Exercise directions. What lines in the entries hold the string "Технические"? List them.

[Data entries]
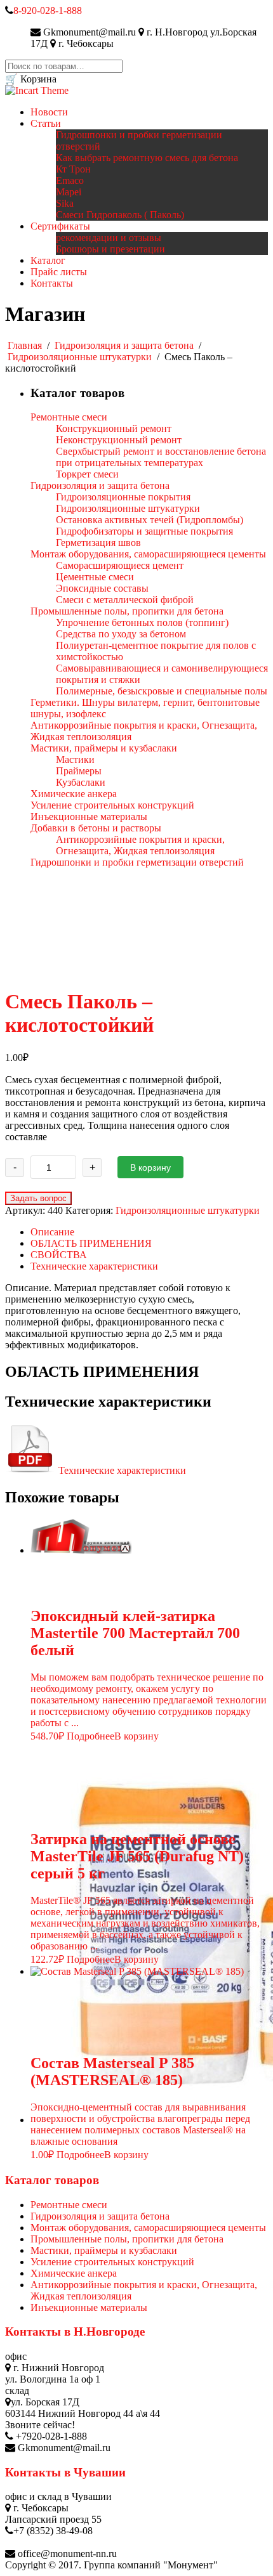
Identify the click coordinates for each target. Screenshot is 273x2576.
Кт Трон (73, 169)
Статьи (45, 123)
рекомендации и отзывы (108, 237)
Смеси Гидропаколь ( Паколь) (120, 214)
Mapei (68, 191)
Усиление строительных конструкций (112, 2261)
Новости (49, 112)
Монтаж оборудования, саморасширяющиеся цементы (148, 2227)
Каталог (47, 260)
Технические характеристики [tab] (94, 1266)
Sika (65, 203)
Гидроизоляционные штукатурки (80, 356)
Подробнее (90, 1736)
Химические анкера (73, 2273)
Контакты (51, 283)
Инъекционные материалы (88, 2307)
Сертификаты (60, 226)
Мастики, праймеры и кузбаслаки (103, 2250)
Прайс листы (58, 271)
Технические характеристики (121, 1470)
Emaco (70, 180)
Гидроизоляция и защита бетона (124, 345)
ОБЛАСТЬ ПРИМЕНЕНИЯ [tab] (91, 1243)
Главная (25, 345)
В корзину (150, 1167)
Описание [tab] (52, 1231)
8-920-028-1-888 (47, 10)
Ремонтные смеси (68, 2204)
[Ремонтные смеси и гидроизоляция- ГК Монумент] (37, 90)
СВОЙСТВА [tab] (58, 1254)
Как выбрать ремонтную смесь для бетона (147, 157)
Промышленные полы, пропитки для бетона (126, 2239)
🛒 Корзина (31, 79)
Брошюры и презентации (110, 249)
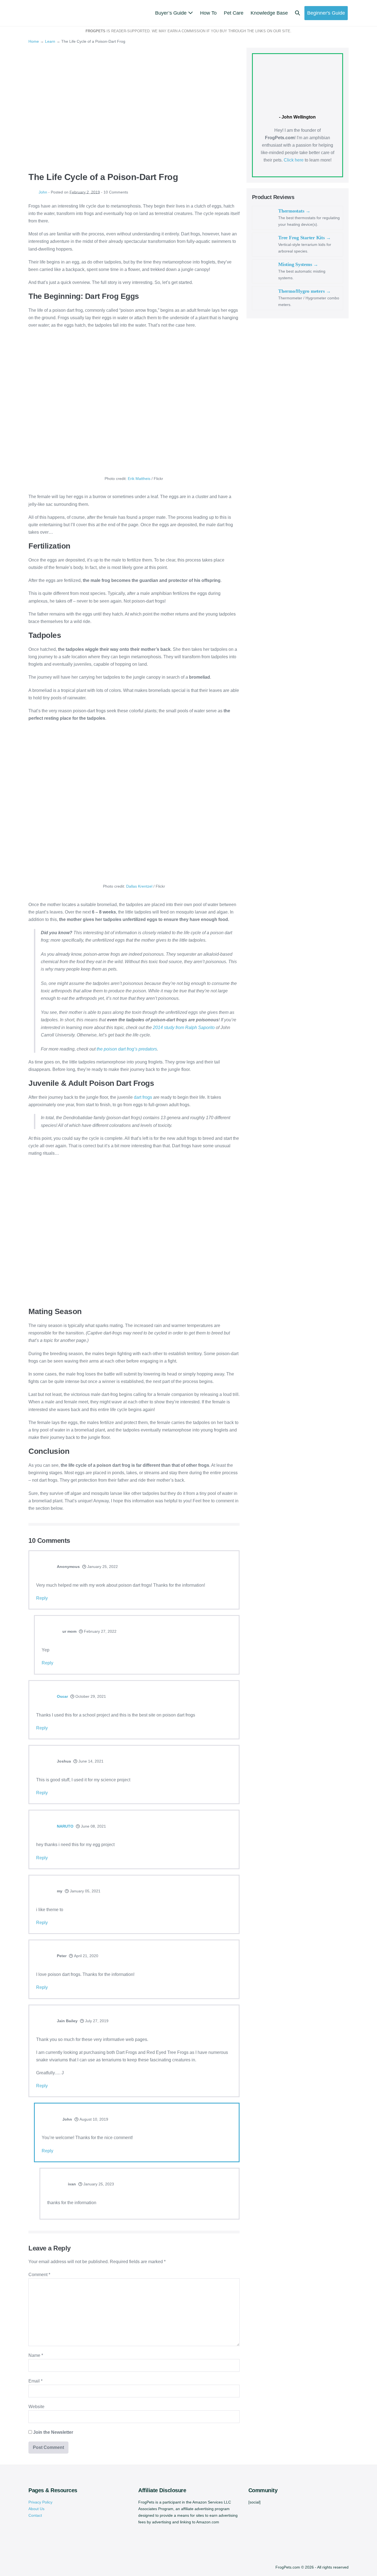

The completed task.
Технические характеристики [tab] (94, 1266)
Технические характеристики (121, 1470)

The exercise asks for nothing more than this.